=== Begin Enclosure ===

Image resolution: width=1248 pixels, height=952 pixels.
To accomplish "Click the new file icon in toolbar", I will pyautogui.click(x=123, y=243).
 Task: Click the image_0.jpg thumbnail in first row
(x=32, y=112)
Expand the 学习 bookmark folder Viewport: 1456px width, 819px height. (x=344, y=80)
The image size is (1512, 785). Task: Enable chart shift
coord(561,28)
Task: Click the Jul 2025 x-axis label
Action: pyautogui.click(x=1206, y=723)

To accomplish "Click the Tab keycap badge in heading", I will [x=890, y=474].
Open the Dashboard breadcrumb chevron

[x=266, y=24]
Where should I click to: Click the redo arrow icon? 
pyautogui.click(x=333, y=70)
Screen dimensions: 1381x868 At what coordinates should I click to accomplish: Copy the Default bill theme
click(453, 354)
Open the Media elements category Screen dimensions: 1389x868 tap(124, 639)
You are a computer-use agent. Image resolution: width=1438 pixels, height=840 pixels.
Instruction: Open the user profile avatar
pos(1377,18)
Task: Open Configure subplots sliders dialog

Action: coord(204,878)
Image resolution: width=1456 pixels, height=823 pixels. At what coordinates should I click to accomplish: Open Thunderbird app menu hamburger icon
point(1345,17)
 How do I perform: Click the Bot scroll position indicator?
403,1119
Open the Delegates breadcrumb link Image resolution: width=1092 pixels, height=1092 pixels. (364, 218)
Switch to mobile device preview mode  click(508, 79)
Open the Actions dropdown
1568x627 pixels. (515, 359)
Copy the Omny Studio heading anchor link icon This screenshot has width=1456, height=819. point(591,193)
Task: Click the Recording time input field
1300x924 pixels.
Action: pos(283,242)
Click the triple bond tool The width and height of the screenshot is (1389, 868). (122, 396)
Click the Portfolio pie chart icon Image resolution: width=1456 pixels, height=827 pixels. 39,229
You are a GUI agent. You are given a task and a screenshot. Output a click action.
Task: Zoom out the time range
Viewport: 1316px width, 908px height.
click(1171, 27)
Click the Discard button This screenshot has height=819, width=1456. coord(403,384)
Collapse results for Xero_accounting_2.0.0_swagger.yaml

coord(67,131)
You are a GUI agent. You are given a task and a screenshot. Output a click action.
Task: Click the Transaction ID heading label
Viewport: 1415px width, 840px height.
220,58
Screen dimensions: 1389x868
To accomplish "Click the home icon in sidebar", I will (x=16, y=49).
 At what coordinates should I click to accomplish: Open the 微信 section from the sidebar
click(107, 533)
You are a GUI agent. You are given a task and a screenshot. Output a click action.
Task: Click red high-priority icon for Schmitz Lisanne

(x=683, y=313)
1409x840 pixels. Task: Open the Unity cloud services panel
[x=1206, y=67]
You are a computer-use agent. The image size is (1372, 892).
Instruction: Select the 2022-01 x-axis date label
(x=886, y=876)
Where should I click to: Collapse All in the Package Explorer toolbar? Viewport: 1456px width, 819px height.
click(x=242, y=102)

=== End Enclosure ===

→ **ASSIGNMENT**: Output the whole listing exactly as given.

→ **THE ANSWER**:
Image resolution: width=1248 pixels, height=952 pixels.
To accomplish "Click the new file icon in toolbar", I will pyautogui.click(x=123, y=243).
 Task: Click the image_0.jpg thumbnail in first row
(x=32, y=112)
Expand the 学习 bookmark folder Viewport: 1456px width, 819px height. (x=344, y=80)
The image size is (1512, 785). Task: Enable chart shift
coord(561,28)
Task: Click the Jul 2025 x-axis label
Action: pyautogui.click(x=1206, y=723)

To accomplish "Click the Tab keycap badge in heading", I will [x=890, y=474].
Open the Dashboard breadcrumb chevron

[x=266, y=24]
Where should I click to: Click the redo arrow icon? 
pyautogui.click(x=333, y=70)
Screen dimensions: 1381x868 At what coordinates should I click to accomplish: Copy the Default bill theme
click(453, 354)
Open the Media elements category Screen dimensions: 1389x868 tap(124, 639)
You are a computer-use agent. Image resolution: width=1438 pixels, height=840 pixels.
Instruction: Open the user profile avatar
pos(1377,18)
Task: Open Configure subplots sliders dialog

Action: coord(204,878)
Image resolution: width=1456 pixels, height=823 pixels. At what coordinates should I click to accomplish: Open Thunderbird app menu hamburger icon
point(1345,17)
 How do I perform: Click the Bot scroll position indicator?
403,1119
Open the Delegates breadcrumb link Image resolution: width=1092 pixels, height=1092 pixels. (364, 218)
Switch to mobile device preview mode  click(508, 79)
Open the Actions dropdown
1568x627 pixels. (515, 359)
Copy the Omny Studio heading anchor link icon This screenshot has width=1456, height=819. point(591,193)
Task: Click the Recording time input field
1300x924 pixels.
Action: pos(283,242)
Click the triple bond tool The width and height of the screenshot is (1389, 868). (122, 396)
Click the Portfolio pie chart icon Image resolution: width=1456 pixels, height=827 pixels. 39,229
You are a GUI agent. You are given a task and a screenshot. Output a click action.
Task: Zoom out the time range
Viewport: 1316px width, 908px height.
click(1171, 27)
Click the Discard button This screenshot has height=819, width=1456. coord(403,384)
Collapse results for Xero_accounting_2.0.0_swagger.yaml

coord(67,131)
You are a GUI agent. You are given a task and a screenshot. Output a click action.
Task: Click the Transaction ID heading label
Viewport: 1415px width, 840px height.
220,58
Screen dimensions: 1389x868
To accomplish "Click the home icon in sidebar", I will (x=16, y=49).
 At what coordinates should I click to accomplish: Open the 微信 section from the sidebar
click(107, 533)
You are a GUI agent. You are given a task and a screenshot. Output a click action.
Task: Click red high-priority icon for Schmitz Lisanne

(x=683, y=313)
1409x840 pixels. Task: Open the Unity cloud services panel
[x=1206, y=67]
You are a computer-use agent. The image size is (1372, 892).
Instruction: Select the 2022-01 x-axis date label
(x=886, y=876)
Where should I click to: Collapse All in the Package Explorer toolbar? Viewport: 1456px width, 819px height.
click(x=242, y=102)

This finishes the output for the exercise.